* **SHORT EXERCISE**:
Count how many lines of the entries below contain the string "Task". Reply with the number alone.

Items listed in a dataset

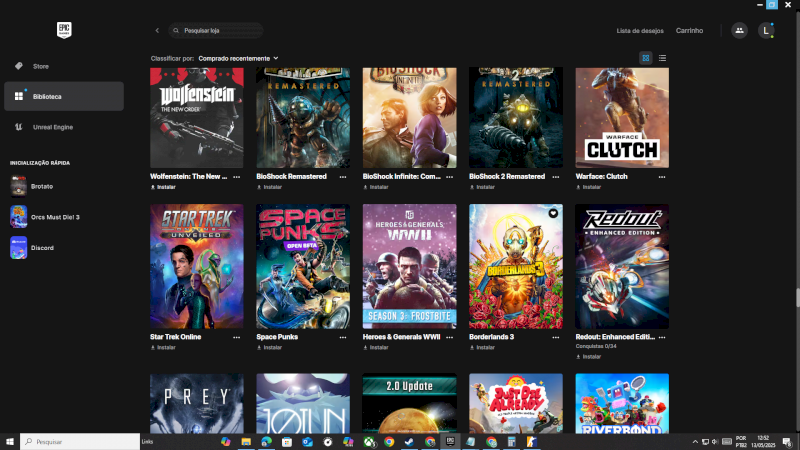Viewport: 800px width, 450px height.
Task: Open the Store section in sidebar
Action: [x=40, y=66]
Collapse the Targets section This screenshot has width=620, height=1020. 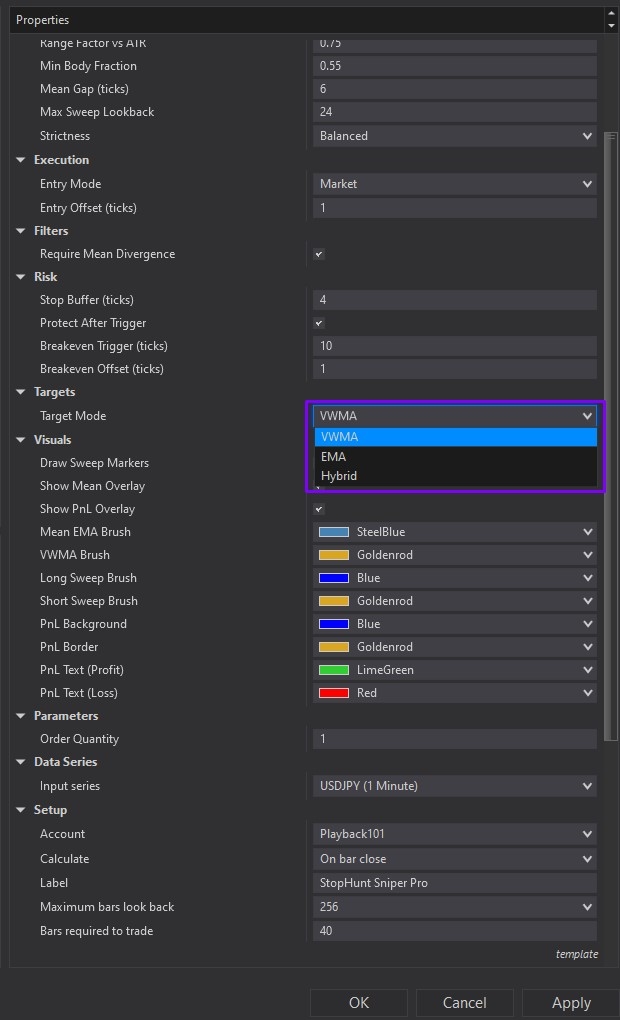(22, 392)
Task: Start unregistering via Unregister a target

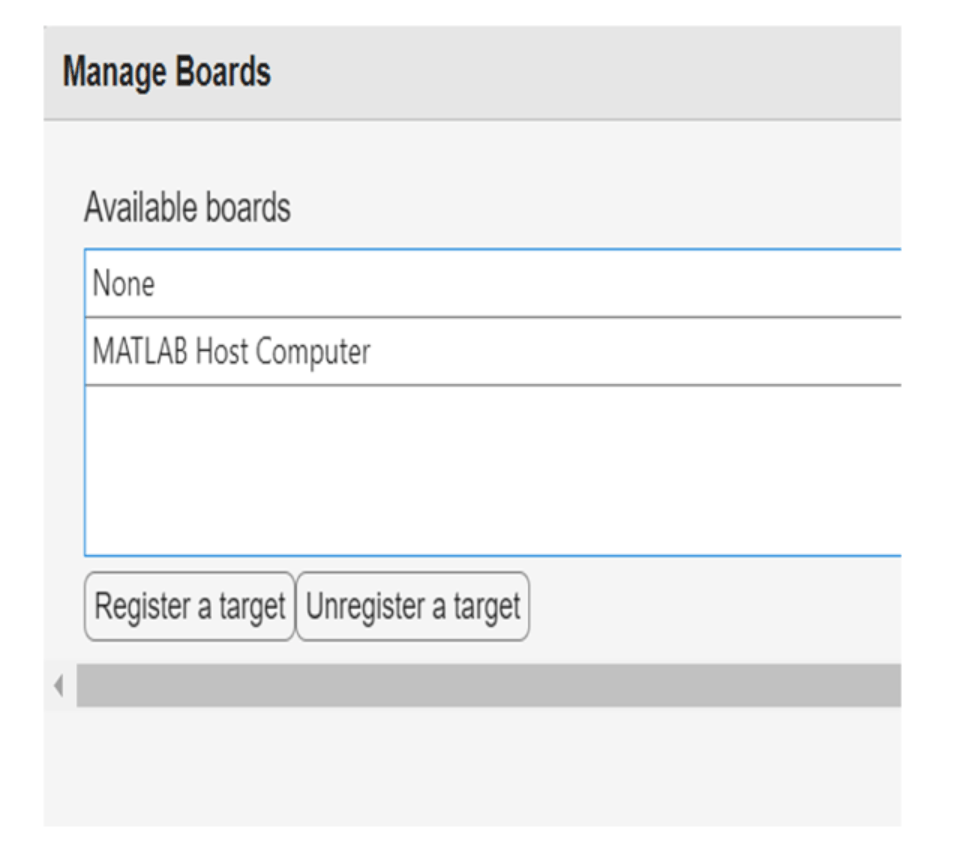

* **EXERCISE RESULT**:
2